The light chemical element lithium is one of the few elements that is predicted to have been created by the Big Bang, 13.8 billion years ago. But understanding the amounts of lithium observed in stars around us today in the universe has given astronomers headaches. Older stars have less lithium than expected and some younger ones up to 10 times more.
Since the 1970s, astronomers have speculated that much of the extra lithium found in young stars may have come from novae — stellar explosions that expel material into the space between the stars, where it contributes to the material that builds the next stellar generation. But careful study of several novae has yielded no clear result up to now.
A team led by Luca Izzo from the Sapienza University of Rome and ICRANet of Pescara, Italy, has now used the FEROS instrument on the MPG/ESO 2.2-meter telescope at the La Silla Observatory, as well the PUCHEROS spectrograph on the European Southern Observatory’s (ESO) 0.5-meter telescope at the Observatory of the Catholic University of Chile in Santa Martina near Santiago to study Nova Centauri 2013 (V1369 Centauri). This star exploded in the southern skies close to the bright star Beta Centauri in December 2013 and was the brightest nova so far this century, easily visible to the naked eye.
The detailed new data revealed the clear signature of lithium being expelled at 1.2 million mph (2 million km/h) from the nova. This is the first detection of the element ejected from a nova system to date.
“It is a very important step forward,” said Massimo Della Valle from the Astronomical Observatory of Capodimonte, Naples. “If we imagine the history of the chemical evolution of the Milky Way as a big jigsaw, then lithium from novae was one of the most important and puzzling missing pieces.

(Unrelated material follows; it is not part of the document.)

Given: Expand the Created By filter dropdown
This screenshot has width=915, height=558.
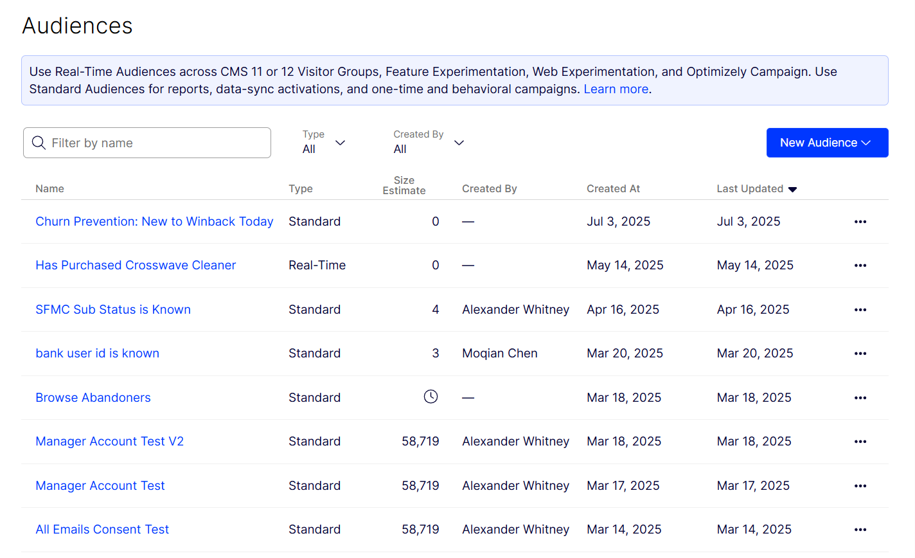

In addition, any model of the Big Bang can be questioned until the lithium conundrum is understood.”
The mass of ejected lithium in Nova Centauri 2013 is estimated to be tiny — less than a billionth of the mass of the Sun — but, as there have been many billions of novae in the history of the Milky Way, this is enough to explain the observed and unexpectedly large amounts of lithium in our galaxy.
Luca Pasquini from ESO in Garching, Germany, and Della Valle have been looking for evidence of lithium in novae for more than a quarter of a century. This is the satisfying conclusion to a long search for them. “It is very exciting,” said Izzo, “to find something that was predicted before I was born and then first observed on my birthday in 2013!”